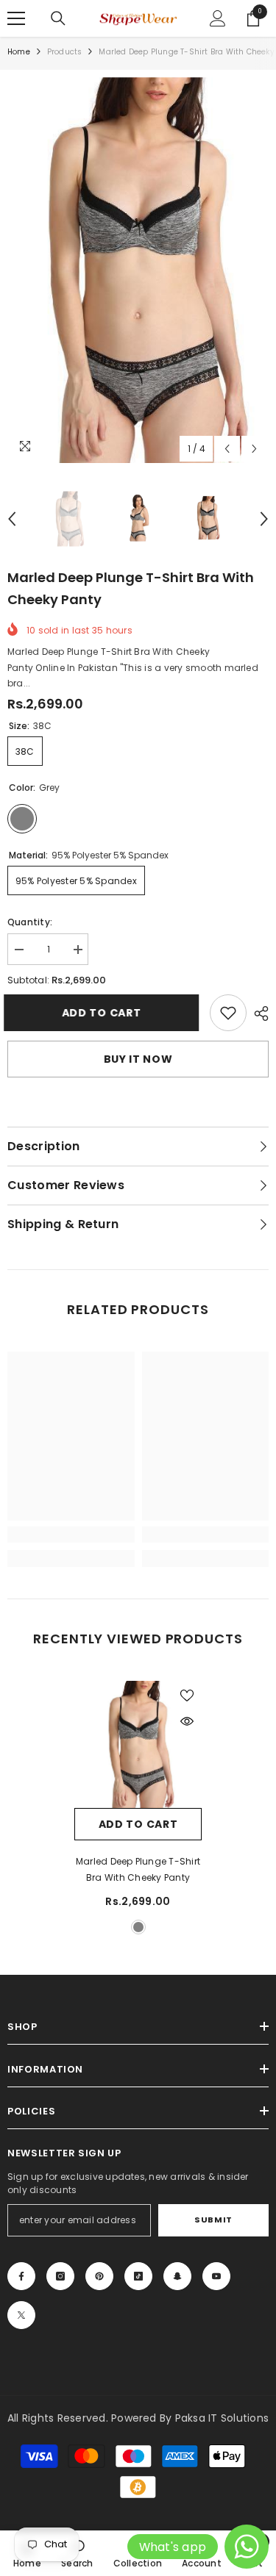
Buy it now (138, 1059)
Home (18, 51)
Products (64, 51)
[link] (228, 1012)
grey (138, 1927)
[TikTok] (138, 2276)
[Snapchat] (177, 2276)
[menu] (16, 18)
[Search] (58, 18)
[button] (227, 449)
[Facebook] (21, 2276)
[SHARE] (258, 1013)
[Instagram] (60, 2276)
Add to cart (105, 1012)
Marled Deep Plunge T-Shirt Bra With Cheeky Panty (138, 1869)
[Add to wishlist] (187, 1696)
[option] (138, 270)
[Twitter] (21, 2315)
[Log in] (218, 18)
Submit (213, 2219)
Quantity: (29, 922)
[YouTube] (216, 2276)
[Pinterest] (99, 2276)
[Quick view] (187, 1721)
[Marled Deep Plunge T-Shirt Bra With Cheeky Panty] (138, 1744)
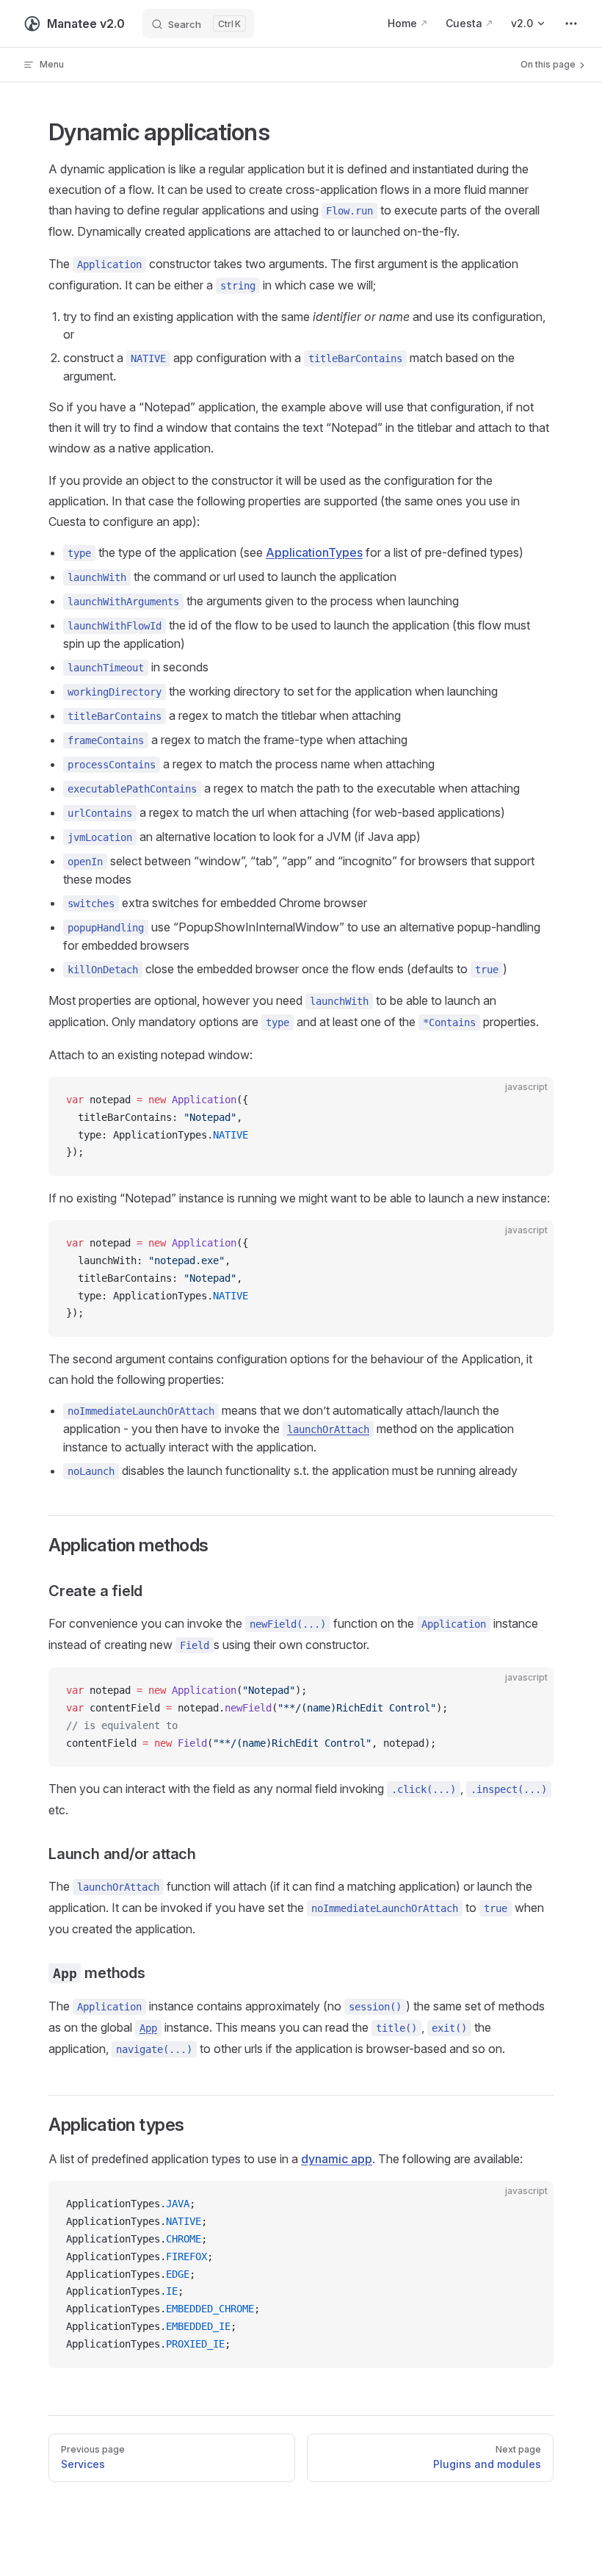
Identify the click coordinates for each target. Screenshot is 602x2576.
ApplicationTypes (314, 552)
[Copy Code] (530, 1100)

--

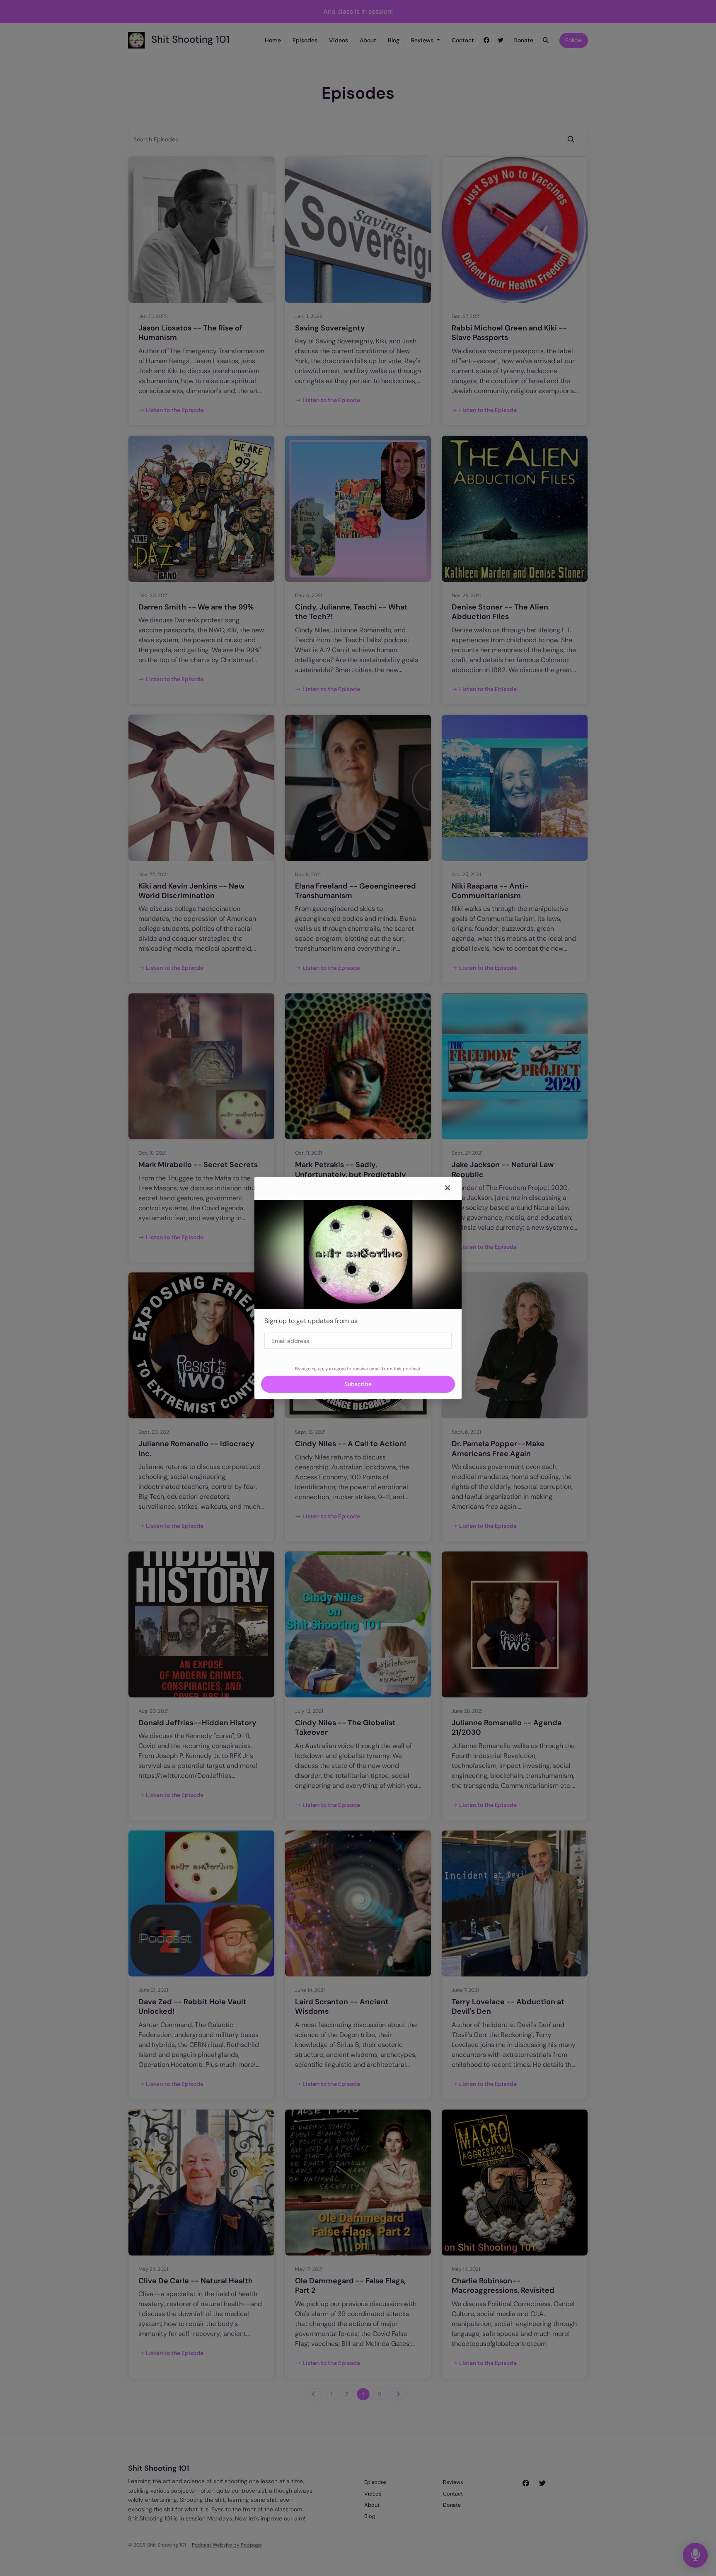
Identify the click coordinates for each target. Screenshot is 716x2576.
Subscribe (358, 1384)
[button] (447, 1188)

▶ **Work order**:
Every line above in the stretch from the one with "[Marled Deep Plunge" through the one with "[Copy Code] (530, 1100)" is to be transcribed exactly, ends included. No picture is copied.

▶ **Response below**:
[Marled Deep Plunge T-Shirt Bra With Cheeky Panty] (138, 1744)
Identify the click coordinates for each target. Screenshot is 602x2576.
ApplicationTypes (314, 552)
[Copy Code] (530, 1100)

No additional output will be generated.